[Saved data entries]

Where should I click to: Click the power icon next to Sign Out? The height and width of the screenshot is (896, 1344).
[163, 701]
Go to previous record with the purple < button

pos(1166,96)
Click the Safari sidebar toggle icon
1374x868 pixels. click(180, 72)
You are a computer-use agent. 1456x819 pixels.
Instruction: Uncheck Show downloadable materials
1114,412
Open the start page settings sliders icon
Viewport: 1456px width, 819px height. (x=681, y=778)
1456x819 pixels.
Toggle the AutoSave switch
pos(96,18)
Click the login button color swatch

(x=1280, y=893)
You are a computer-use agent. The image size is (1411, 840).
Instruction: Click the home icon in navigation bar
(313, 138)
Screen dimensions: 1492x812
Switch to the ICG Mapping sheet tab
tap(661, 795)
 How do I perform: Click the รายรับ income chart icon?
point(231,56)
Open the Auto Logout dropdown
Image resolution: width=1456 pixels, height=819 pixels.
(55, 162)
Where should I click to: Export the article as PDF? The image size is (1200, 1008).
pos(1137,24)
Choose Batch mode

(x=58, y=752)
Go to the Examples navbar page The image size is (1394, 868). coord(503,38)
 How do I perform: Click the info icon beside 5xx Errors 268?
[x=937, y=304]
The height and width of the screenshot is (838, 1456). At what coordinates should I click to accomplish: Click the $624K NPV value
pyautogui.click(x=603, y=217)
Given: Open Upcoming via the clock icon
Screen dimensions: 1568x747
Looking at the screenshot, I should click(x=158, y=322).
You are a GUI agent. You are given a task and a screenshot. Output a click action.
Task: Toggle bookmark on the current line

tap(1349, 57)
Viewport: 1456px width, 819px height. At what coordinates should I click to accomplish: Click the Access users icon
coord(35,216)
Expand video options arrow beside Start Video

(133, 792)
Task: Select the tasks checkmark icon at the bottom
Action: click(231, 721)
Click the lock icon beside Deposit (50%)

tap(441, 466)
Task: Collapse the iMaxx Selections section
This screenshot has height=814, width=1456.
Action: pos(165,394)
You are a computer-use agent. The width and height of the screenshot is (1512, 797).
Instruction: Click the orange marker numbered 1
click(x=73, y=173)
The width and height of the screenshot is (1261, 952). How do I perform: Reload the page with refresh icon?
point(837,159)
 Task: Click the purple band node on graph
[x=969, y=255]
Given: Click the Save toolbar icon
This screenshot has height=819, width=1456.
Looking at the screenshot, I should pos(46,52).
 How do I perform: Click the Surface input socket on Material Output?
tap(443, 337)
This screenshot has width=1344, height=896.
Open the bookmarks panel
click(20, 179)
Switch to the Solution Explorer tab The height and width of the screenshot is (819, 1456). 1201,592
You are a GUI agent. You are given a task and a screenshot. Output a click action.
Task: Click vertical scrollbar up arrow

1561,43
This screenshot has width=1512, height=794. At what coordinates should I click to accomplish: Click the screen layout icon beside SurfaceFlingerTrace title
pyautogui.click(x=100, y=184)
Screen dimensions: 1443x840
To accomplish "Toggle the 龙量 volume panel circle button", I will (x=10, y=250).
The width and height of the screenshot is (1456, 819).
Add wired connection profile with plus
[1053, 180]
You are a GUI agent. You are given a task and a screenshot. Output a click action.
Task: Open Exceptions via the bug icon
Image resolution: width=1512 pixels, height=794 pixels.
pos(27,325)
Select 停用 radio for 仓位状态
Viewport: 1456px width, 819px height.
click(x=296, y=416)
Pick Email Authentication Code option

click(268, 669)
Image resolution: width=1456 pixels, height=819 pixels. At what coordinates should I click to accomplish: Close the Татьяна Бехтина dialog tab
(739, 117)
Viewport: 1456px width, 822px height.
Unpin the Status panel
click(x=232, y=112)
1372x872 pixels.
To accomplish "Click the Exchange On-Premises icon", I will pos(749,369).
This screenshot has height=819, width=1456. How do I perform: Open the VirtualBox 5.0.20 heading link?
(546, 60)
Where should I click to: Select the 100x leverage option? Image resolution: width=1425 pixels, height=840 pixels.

Task to complete:
Make a precise copy of the records in their entirety.

Response to this task:
Where should I click to: Click the power icon next to Sign Out? The height and width of the screenshot is (896, 1344).
[163, 701]
Go to previous record with the purple < button

pos(1166,96)
Click the Safari sidebar toggle icon
1374x868 pixels. click(180, 72)
You are a computer-use agent. 1456x819 pixels.
Instruction: Uncheck Show downloadable materials
1114,412
Open the start page settings sliders icon
Viewport: 1456px width, 819px height. (x=681, y=778)
1456x819 pixels.
Toggle the AutoSave switch
pos(96,18)
Click the login button color swatch

(x=1280, y=893)
You are a computer-use agent. The image size is (1411, 840).
Instruction: Click the home icon in navigation bar
(313, 138)
Screen dimensions: 1492x812
Switch to the ICG Mapping sheet tab
tap(661, 795)
 How do I perform: Click the รายรับ income chart icon?
point(231,56)
Open the Auto Logout dropdown
Image resolution: width=1456 pixels, height=819 pixels.
(55, 162)
Where should I click to: Export the article as PDF? The image size is (1200, 1008).
pos(1137,24)
Choose Batch mode

(x=58, y=752)
Go to the Examples navbar page The image size is (1394, 868). coord(503,38)
 How do I perform: Click the info icon beside 5xx Errors 268?
[x=937, y=304]
The height and width of the screenshot is (838, 1456). At what coordinates should I click to accomplish: Click the $624K NPV value
pyautogui.click(x=603, y=217)
Given: Open Upcoming via the clock icon
Screen dimensions: 1568x747
Looking at the screenshot, I should click(x=158, y=322).
You are a GUI agent. You are given a task and a screenshot. Output a click action.
Task: Toggle bookmark on the current line

tap(1349, 57)
Viewport: 1456px width, 819px height. At what coordinates should I click to accomplish: Click the Access users icon
coord(35,216)
Expand video options arrow beside Start Video

(133, 792)
Task: Select the tasks checkmark icon at the bottom
Action: click(231, 721)
Click the lock icon beside Deposit (50%)

tap(441, 466)
Task: Collapse the iMaxx Selections section
This screenshot has height=814, width=1456.
Action: pos(165,394)
You are a computer-use agent. The width and height of the screenshot is (1512, 797).
Instruction: Click the orange marker numbered 1
click(x=73, y=173)
The width and height of the screenshot is (1261, 952). How do I perform: Reload the page with refresh icon?
point(837,159)
 Task: Click the purple band node on graph
[x=969, y=255]
Given: Click the Save toolbar icon
This screenshot has height=819, width=1456.
Looking at the screenshot, I should pos(46,52).
 How do I perform: Click the Surface input socket on Material Output?
tap(443, 337)
This screenshot has width=1344, height=896.
Open the bookmarks panel
click(20, 179)
Switch to the Solution Explorer tab The height and width of the screenshot is (819, 1456). 1201,592
You are a GUI agent. You are given a task and a screenshot. Output a click action.
Task: Click vertical scrollbar up arrow

1561,43
This screenshot has width=1512, height=794. At what coordinates should I click to accomplish: Click the screen layout icon beside SurfaceFlingerTrace title
pyautogui.click(x=100, y=184)
Screen dimensions: 1443x840
To accomplish "Toggle the 龙量 volume panel circle button", I will (x=10, y=250).
The width and height of the screenshot is (1456, 819).
Add wired connection profile with plus
[1053, 180]
You are a GUI agent. You are given a task and a screenshot. Output a click action.
Task: Open Exceptions via the bug icon
Image resolution: width=1512 pixels, height=794 pixels.
pos(27,325)
Select 停用 radio for 仓位状态
Viewport: 1456px width, 819px height.
click(x=296, y=416)
Pick Email Authentication Code option

click(268, 669)
Image resolution: width=1456 pixels, height=819 pixels. At what coordinates should I click to accomplish: Close the Татьяна Бехтина dialog tab
(739, 117)
Viewport: 1456px width, 822px height.
Unpin the Status panel
click(x=232, y=112)
1372x872 pixels.
To accomplish "Click the Exchange On-Premises icon", I will pos(749,369).
This screenshot has height=819, width=1456. How do I perform: Open the VirtualBox 5.0.20 heading link?
(546, 60)
Where should I click to: Select the 100x leverage option? Image resolution: width=1425 pixels, height=840 pixels.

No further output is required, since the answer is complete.